Maura Cooselal left Trinidad in early January on BWIA for the long trip to Perth, transferring in Miami to United. In Australia, Maureen Rayson had taken on a series of temporary jobs to save some extra funds to give her old friend the time of her life.  “She promised not to mention the cricket,” Maura recalls (at the time, Australia had just completed a 5–0 “whitewash” of a weak West Indies cricket team, to the jubilation of all Australians).

If the trip was a dream come true for Maura Cooseelal, it was also the perfect opportunity for BWIA and United to dramatise their new partnership, which came into effect last January.

United is the world’s largest carrier — 604 aircraft, over 105,000 employees, over 2,300 flights a day, 134 destinations in 27 countries. It has major hubs in Chicago, Denver, Washington DC and San Francisco, and a strong presence in Miami and Los Angeles.

No way can BWIA match United in size: it has nearly 2,700 employees, 60 flights a day, and 17 aircraft, with destinations in 16 countries. But BWIA is the largest carrier in the Caribbean — a prime destination for many world travellers, especially from the United States — and is on a strong upward path. It has a brand-new fleet of Boeing Next Generation 737s and De Havilland Dash-8Qs, and is moving to replace its wide-bodied fleet within the next 18-24 months. It has just marked 60 years of continuous service to the Caribbean, it has an unsurpassed safety record, and it is firmly in profit.

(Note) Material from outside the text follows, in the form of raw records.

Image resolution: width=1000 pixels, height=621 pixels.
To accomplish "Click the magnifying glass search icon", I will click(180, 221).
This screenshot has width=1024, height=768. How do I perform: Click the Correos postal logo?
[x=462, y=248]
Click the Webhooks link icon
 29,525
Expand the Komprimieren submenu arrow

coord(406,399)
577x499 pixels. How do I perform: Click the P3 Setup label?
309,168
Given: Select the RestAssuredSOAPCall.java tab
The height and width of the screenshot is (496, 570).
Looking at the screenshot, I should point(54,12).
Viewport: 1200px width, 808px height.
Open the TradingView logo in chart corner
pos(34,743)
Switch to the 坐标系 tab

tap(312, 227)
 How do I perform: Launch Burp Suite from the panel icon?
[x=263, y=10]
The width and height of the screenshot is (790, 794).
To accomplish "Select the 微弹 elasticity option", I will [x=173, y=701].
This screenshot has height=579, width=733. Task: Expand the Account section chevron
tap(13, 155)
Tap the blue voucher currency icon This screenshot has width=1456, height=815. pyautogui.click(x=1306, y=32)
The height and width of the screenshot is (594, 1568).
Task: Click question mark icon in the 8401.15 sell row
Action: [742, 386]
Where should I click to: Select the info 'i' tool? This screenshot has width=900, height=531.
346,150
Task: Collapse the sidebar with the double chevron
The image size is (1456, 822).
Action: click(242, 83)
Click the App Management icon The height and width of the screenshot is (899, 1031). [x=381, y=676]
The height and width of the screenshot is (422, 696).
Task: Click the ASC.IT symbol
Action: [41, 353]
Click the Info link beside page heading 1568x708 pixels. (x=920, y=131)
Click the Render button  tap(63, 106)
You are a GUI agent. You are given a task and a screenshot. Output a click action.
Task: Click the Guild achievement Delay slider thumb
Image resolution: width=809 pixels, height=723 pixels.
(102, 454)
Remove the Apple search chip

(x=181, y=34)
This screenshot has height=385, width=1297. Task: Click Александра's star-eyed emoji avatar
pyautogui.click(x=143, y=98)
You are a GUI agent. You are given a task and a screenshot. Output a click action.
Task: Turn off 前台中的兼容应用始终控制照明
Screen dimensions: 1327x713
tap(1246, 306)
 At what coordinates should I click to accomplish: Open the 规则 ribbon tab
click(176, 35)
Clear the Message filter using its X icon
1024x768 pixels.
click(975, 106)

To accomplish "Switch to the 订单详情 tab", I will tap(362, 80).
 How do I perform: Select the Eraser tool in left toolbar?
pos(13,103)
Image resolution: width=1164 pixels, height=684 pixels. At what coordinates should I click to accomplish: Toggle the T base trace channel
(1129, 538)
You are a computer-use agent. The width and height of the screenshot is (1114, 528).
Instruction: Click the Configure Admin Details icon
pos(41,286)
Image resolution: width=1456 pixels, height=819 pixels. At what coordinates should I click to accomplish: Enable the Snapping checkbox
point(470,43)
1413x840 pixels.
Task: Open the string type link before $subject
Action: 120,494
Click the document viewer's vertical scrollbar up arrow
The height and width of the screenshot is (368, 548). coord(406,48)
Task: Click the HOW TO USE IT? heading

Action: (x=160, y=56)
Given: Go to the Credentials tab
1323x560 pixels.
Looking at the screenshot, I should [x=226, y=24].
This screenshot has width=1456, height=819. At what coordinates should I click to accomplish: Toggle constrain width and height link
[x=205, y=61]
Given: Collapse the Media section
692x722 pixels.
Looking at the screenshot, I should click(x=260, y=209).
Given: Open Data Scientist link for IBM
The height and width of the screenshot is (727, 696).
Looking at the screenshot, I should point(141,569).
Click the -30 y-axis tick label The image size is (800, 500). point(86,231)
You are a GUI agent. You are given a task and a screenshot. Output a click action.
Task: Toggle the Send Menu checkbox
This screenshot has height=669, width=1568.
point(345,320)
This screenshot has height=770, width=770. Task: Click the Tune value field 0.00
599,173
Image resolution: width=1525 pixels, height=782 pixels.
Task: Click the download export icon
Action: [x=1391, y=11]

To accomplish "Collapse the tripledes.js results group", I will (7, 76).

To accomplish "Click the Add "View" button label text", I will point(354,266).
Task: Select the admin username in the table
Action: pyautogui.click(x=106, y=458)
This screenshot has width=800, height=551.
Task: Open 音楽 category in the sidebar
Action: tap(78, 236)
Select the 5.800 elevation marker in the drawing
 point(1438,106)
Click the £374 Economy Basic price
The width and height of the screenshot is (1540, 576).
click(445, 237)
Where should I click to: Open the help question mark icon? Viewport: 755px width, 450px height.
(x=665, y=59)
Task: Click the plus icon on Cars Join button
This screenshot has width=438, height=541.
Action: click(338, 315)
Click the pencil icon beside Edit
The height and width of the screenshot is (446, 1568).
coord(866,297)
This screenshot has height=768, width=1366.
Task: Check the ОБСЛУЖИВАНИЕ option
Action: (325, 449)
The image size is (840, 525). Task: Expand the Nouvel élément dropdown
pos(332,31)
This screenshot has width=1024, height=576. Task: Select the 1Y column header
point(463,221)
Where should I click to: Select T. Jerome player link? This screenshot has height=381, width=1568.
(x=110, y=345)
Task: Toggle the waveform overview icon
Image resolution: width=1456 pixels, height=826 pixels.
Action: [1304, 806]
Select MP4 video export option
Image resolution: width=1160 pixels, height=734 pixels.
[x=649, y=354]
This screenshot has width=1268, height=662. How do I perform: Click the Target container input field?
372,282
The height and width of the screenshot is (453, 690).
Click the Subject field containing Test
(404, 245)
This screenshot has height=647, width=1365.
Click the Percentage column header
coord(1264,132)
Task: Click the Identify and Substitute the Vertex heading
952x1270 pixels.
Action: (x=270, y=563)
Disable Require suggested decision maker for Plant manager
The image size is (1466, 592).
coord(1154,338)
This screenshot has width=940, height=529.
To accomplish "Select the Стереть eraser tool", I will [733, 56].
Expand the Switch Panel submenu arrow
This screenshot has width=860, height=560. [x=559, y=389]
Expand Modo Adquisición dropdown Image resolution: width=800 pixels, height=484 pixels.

Both carriers are in an expansion phase: a strategic alliance made perfect sense. BWIA passengers can now book flights to any United destination from the Caribbean, switching to United in Miami, Washington or New York; United’s passengers can do the same when heading for the Caribbean.

Full code-sharing came into effect in January between Antigua, Barbados and Trinidad in the Caribbean and several United destinations in the US — Boston, Denver, Chicago. For travellers, this means a single check-in, a single baggage tag, seamless transfers, coordinated schedules, and full Frequent Flyer miles.

“More code-sharing routes will be phased in during the year,” explained Nelson Tom Yew, BWIA’s General Manager, Strategic Alliance and Government Relations. Gradually, he said, the partnership should broaden and deepen, with cooperation on sales and marketing, joint product development, and possibly flights into Europe and BWIA membership in the 15-partner Star Alliance of global carriers, to which United already belongs.

“Alliances are about cooperation,” said Susan MacGillivray, United’s Manager, Alliances, when she travelled to Port of Spain to present the tickets to Maura Cooseelal. “They mean total cooperation for the benefit of the customer.”

A successful partnership may begin when two carriers find that their networks are compatible and there are opportunities for collaborating. But when airlines agree to exchange codes and become joint suppliers for a single journey, much is at stake in terms of service, efficiency and reputation. Each has to trust the other to come up to scratch. “BWIA’s strong reputation speaks for itself. You choose a partner who treats passengers as you would treat them yourself,” said MacGillivray.

To Maura Cooseelal, she added: “I had a pen pal in Australia myself, so I know you’re going to have a fantastic time.” So will many others who will take advantage of the new BWIA/United alliance.